## Action item
For every line in the material below that holds "button", report the line.

***

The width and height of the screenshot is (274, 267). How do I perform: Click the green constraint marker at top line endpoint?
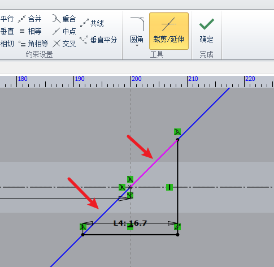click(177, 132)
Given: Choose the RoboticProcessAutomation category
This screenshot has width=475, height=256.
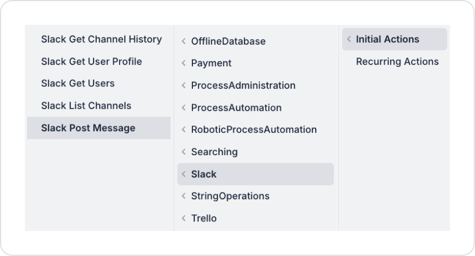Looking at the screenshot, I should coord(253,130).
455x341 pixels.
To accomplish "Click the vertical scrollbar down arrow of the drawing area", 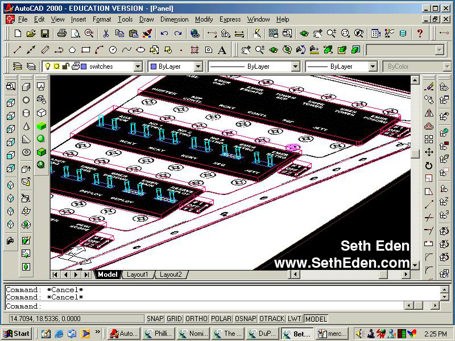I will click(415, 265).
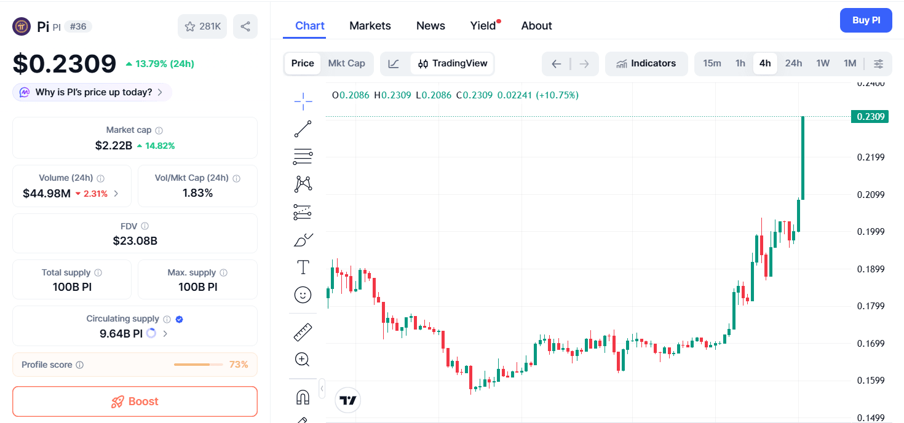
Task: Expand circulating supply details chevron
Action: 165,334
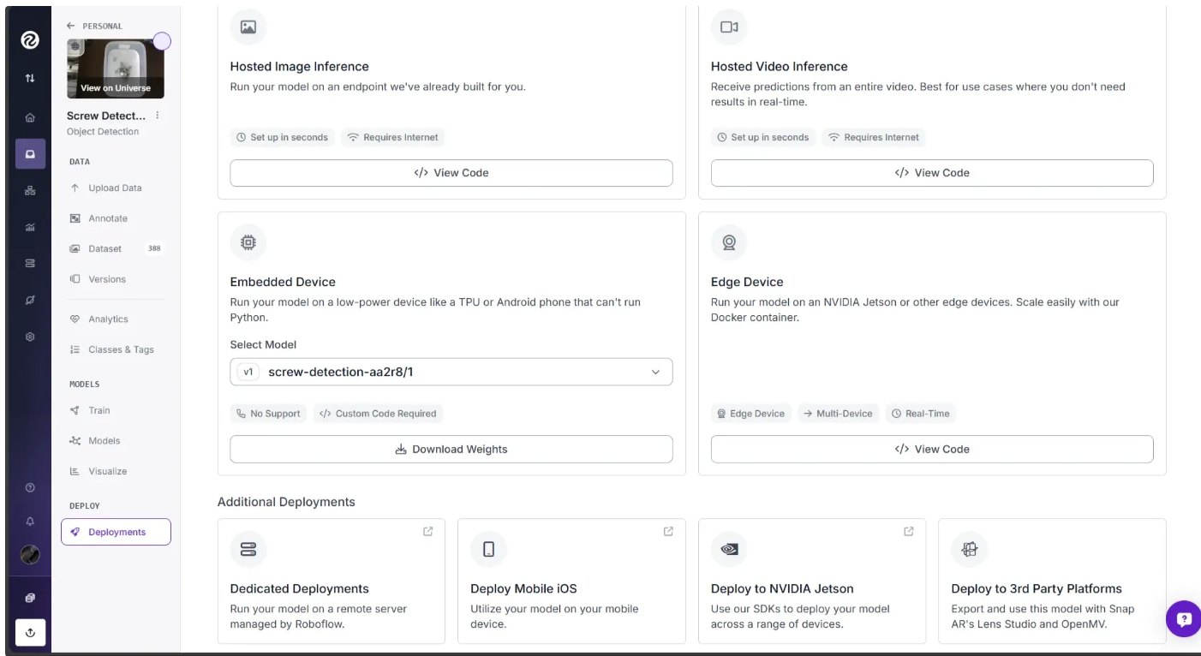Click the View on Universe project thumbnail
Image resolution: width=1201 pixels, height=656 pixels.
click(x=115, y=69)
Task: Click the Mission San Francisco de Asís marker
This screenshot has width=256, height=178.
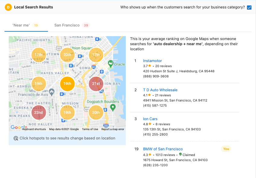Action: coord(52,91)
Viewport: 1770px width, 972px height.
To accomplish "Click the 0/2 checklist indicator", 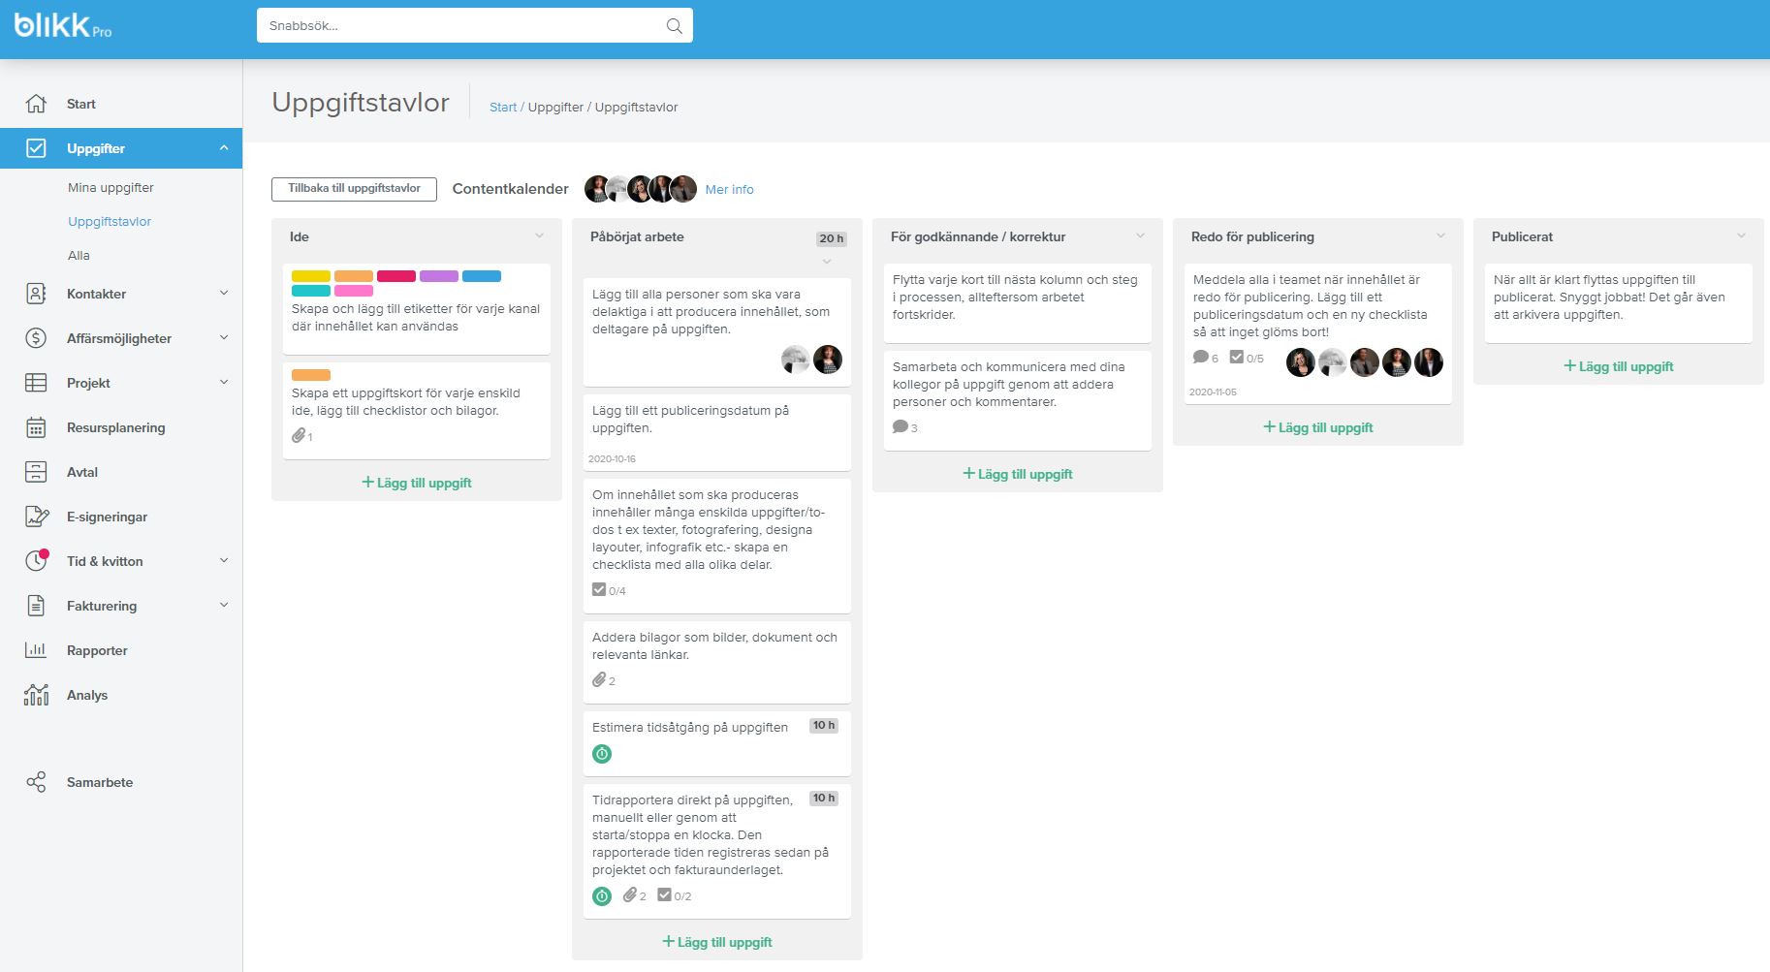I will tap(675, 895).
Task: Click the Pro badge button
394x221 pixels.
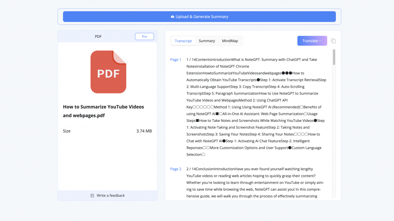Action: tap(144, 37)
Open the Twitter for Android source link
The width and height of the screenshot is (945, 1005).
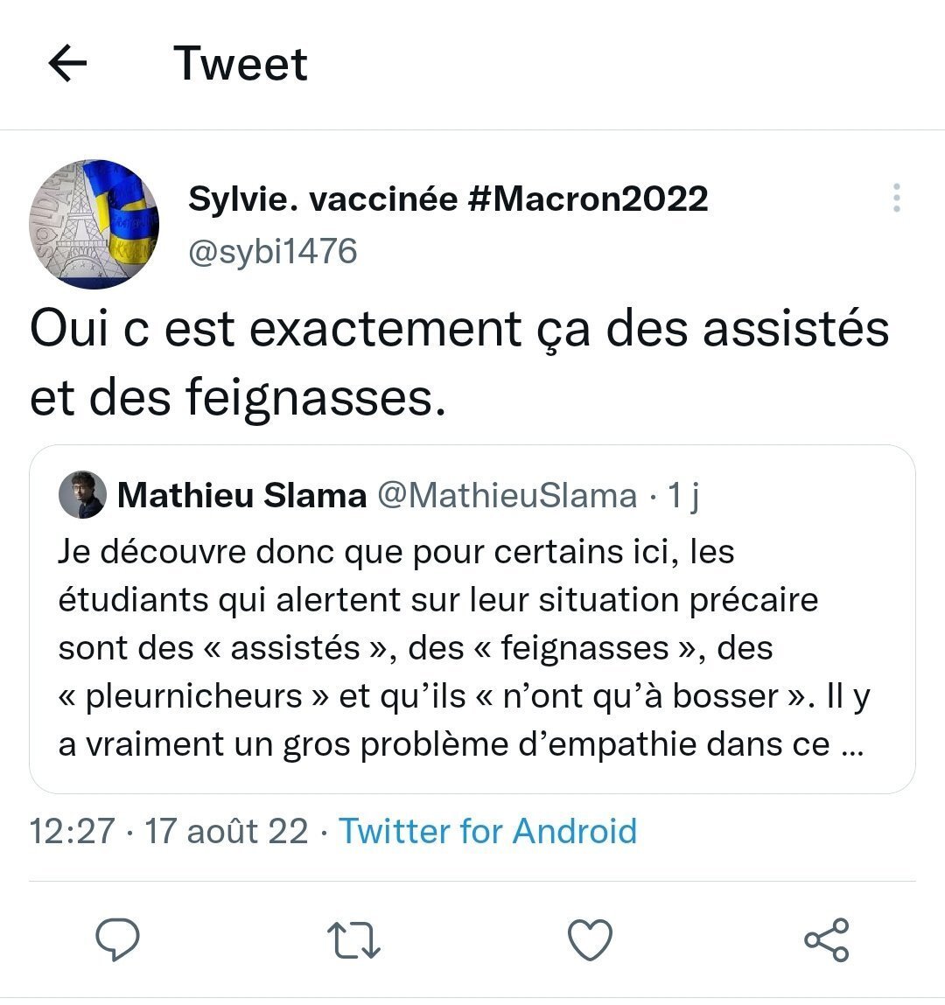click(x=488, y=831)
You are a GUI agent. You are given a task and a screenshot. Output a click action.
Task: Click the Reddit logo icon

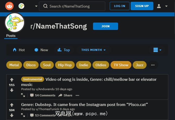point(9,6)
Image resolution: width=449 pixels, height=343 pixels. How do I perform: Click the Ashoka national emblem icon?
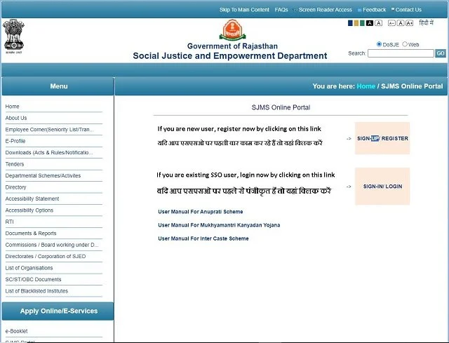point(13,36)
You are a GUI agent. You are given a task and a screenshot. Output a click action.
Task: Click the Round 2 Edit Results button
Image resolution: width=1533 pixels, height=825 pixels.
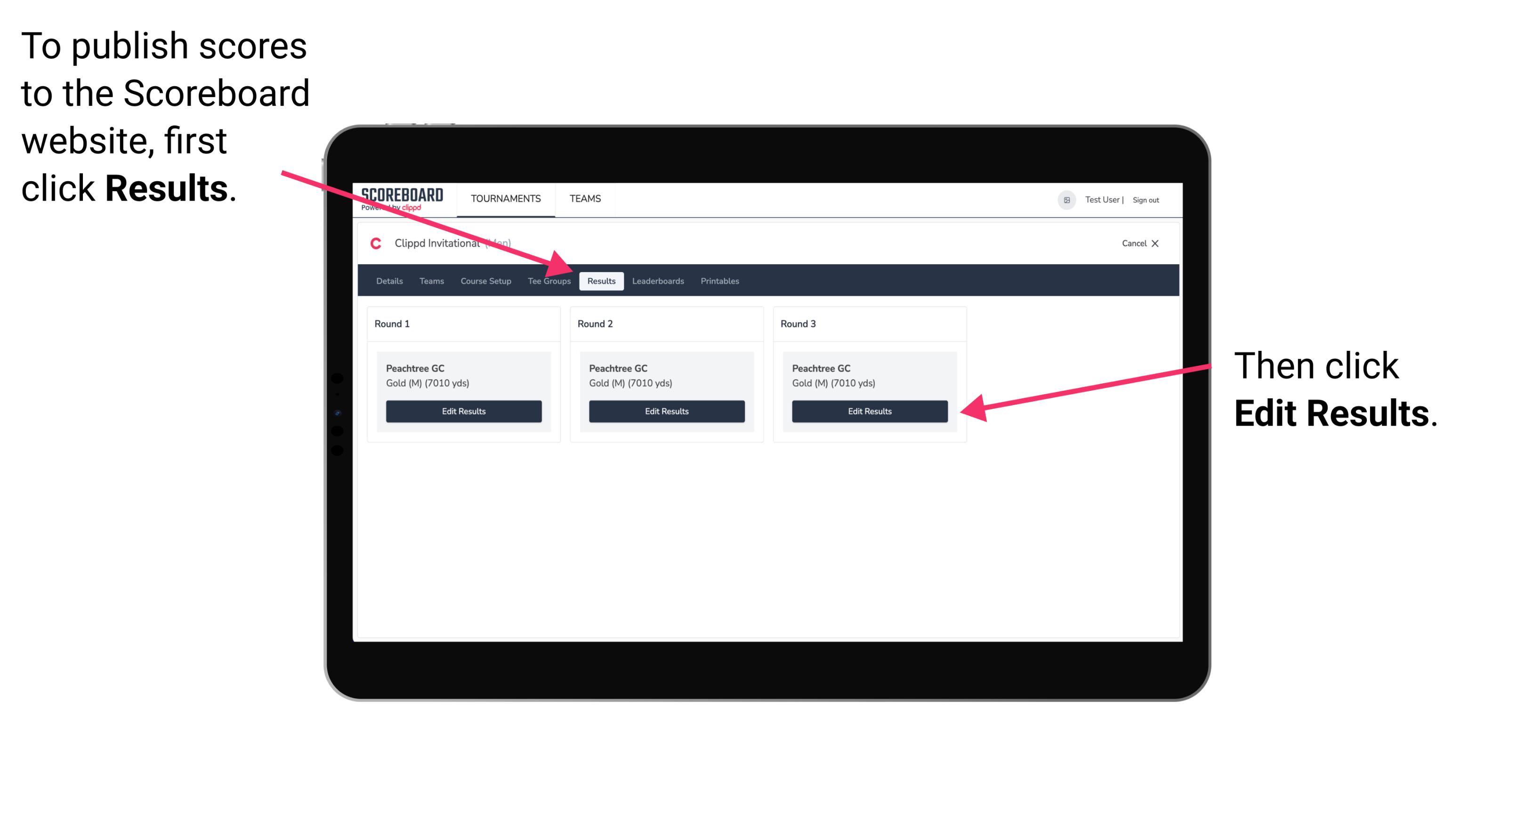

***

## Task response
Task: Click the Pro badge button
Task: Click the Round 2 Edit Results button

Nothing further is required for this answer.